In contrast, other B-cell signaling defects may cause upregulated signaling, as exemplified by loss of inhibitory FcR function. Thus, FcγRIIb deficiency leads to a lupus like phenotype in mice, although with different penetrance depending on mouse strain. Moreover, deficiency of the inhibitory FcγRIIb reduces the threshold for autoreactive B-cell activation, and restoration of proper FcγRIIb expression on B cells in lupus-prone mice prevents the expansion and accumulation of autoantibody-producing plasma cells (PCs). These findings are even more meaningful given that polymorphisms in FcγRIIb are associated with human SLE and have a direct functional consequence on B-cell signaling. Thus, an FcγRIIb membrane spanning Ile232 to Thr232 substitution associated with lupus in Asian populations caused decreased FcR lipid raft association and greater, more sustained calcium mobilization and downstream biochemical signaling events on B-cell receptor engagement. Moreover, other defects may lead to decreased expression of FcgRIIb as recently demonstrated in human lupus memory B cells.
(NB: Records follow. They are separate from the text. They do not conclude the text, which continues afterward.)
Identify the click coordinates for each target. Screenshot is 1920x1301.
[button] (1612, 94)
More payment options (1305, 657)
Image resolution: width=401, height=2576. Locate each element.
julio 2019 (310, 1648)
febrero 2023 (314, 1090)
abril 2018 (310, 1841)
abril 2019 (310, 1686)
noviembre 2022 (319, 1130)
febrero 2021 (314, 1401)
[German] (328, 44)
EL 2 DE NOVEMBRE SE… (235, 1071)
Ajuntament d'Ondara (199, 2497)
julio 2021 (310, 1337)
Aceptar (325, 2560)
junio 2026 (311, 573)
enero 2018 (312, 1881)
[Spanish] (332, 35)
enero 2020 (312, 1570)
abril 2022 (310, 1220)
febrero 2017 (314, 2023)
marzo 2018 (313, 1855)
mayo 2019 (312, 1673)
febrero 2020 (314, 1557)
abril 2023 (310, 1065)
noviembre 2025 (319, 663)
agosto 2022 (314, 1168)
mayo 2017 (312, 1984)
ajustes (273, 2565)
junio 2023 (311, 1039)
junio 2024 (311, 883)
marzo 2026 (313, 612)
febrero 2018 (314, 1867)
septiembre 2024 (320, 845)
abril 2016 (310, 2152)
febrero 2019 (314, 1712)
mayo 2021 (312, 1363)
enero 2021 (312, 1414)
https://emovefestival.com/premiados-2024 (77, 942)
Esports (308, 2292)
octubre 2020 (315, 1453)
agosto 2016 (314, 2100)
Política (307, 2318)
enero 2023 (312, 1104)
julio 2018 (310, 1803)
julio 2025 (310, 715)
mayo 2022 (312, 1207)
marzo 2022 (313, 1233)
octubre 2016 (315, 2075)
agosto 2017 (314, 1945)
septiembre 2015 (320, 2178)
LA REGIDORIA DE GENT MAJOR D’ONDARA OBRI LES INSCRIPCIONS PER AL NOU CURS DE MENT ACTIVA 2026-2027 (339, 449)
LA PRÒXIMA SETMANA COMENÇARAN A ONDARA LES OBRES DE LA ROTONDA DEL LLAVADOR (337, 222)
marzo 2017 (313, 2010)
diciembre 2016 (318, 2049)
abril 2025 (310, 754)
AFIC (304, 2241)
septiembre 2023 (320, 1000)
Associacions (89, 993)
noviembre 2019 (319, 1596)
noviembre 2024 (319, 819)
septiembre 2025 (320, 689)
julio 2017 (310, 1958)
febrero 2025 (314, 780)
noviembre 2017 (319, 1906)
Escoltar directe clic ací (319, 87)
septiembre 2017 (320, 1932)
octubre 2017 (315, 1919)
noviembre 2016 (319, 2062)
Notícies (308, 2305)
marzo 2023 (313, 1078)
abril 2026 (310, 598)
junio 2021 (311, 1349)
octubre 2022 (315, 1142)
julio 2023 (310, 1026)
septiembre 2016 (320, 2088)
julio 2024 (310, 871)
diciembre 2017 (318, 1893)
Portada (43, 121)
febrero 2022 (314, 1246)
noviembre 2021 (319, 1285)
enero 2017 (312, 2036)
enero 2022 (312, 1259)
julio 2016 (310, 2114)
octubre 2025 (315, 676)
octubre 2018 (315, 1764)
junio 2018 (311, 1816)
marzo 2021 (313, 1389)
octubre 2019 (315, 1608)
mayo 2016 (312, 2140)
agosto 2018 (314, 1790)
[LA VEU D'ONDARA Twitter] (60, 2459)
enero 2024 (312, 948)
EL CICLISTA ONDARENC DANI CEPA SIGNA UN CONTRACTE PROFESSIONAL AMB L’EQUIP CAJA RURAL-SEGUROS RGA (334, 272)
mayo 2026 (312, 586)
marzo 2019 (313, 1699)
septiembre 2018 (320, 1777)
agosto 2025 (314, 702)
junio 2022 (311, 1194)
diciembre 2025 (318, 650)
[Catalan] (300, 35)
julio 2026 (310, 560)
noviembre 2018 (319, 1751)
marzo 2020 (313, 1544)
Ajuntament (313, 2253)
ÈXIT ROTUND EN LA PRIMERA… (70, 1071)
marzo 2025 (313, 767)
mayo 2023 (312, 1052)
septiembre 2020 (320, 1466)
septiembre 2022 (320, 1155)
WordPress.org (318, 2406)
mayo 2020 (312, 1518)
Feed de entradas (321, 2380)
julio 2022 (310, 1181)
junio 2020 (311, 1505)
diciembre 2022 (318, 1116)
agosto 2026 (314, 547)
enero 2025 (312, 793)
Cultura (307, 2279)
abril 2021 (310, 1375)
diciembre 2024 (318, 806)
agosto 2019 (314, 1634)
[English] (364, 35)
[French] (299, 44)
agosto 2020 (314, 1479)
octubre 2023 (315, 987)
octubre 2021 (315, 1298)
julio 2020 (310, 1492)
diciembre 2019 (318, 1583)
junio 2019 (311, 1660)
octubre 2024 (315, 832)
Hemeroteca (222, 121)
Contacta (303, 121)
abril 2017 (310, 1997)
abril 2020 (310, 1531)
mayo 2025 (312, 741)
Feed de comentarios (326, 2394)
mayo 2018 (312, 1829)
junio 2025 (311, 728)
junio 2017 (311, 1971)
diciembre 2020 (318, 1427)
Such alterations in B-cell signaling proteins could explain earlier observations of increased calcium responses to BCR ligation in SLE B cells. Olferiev and Crow recently approached this question in human lupus by comparing the gene-expression signatures specifically in memory B cells and found the underexpression of several inhibitory receptors including CD22 and CD72, and the overexpression of type I interferon (IFN) inducible genes. Overall, such defects in B-cell signaling pathways are important because they may contribute to the loss of peripheral B-cell tolerance in SLE.


Alterations in B-cell longevity also can lead to lupuslike phenotypes, as exemplified by transgenic expression of BAFF, a key cytokine that promotes B-cell survival. These mice develop a lupuslike phenotype with excessive numbers of mature B cells, spontaneous germinal center (GC) reactions, autoantibodies, high PC numbers, and immunoglobulin (Ig) deposition in the kidney. Moreover, lupus-prone mice have elevated levels of circulating BAFF, and administration of soluble BAFF receptor ameliorates disease progression and improves survival. The importance of BAFF in human SLE has been demonstrated by the finding of increased serum levels in patients with SLE and the correlation with serum IgG and autoantibody levels. Excessive BAFF may be another factor that promotes the survival of autoreactive B cells in the periphery. Thus, 2 recent reports have shown that BAFF is a key limiting resource for early (transitional) B-cell survival, with autoreactive B cells surviving selection into the mature pool only when BAFF was in excess. Miller and colleagues have proposed a model of B-cell selection and tolerance induction that postulates that the number of cells entering the transitional B-cell pool must exceed the available space if appropriately stringent negative selection is to occur. Events that compromise this rule, including a decrease in incoming cell numbers or increases in BAFF, may circumvent negative selection of autoreactivity ( Fig. 1 ).




Fig. 1


A model for B-cell development, selection, and function after BCD therapy. The outcome of BCD depends on how well established autoimmunity is eradicated and how the immune system reconstitutes. B cells are continually generated in the BM, and once rituximab is cleared can develop through well-recognized stages (T, transitional; FO, follicular naive; FM, follicular mantle; MZ, marginal zone; GC, germinal center) with defined tolerance checkpoints as shown. Autoreactive B cells (depicted in pink) are deleted in the BM immature subsets, and cells in the transitional subsets undergo further selection, the stringency of which is determined in part by available BAFF (BAFF excess caused by overproduction, peripheral lymphopenia, or reduced BM output reduces selective stringency). A favorable reconstitution profile (denoted A) is characterized by an abundance of newly emerging transitional B cells in an environment that favors stringent negative selection of autoreactivity (high numbers of transitional B cells relative to BAFF). A nonfavorable reconstitution profile (B in red) will be characterized by a higher fraction of residual memory B cells induced by an environment of TLR activation (via DNA and RNA containing immune complex activation of plasmacytoid DC), yielding large quantities of IFN and inhibition of new BM B-cell lymphopoiesis. The outcome of BCD also depends on the balance between protective (regulatory, antiinflammatory) B cells and pathogenic (effector, proinflammatory) B cells and their corresponding cytokines. The authors postulate that physiologically, transitional cells predominantly produce IL-10 (or TGF-β), which in a normal environment exerts antiinflammatory actions. This situation would be altered in autoimmune disease. BCD therapy may restore the physiologic balance between protective and pathogenic B-cell functions by creating an environment dominated by transitional cells with antiinflammatory and tolerogenic functions and Treg-inducing activity.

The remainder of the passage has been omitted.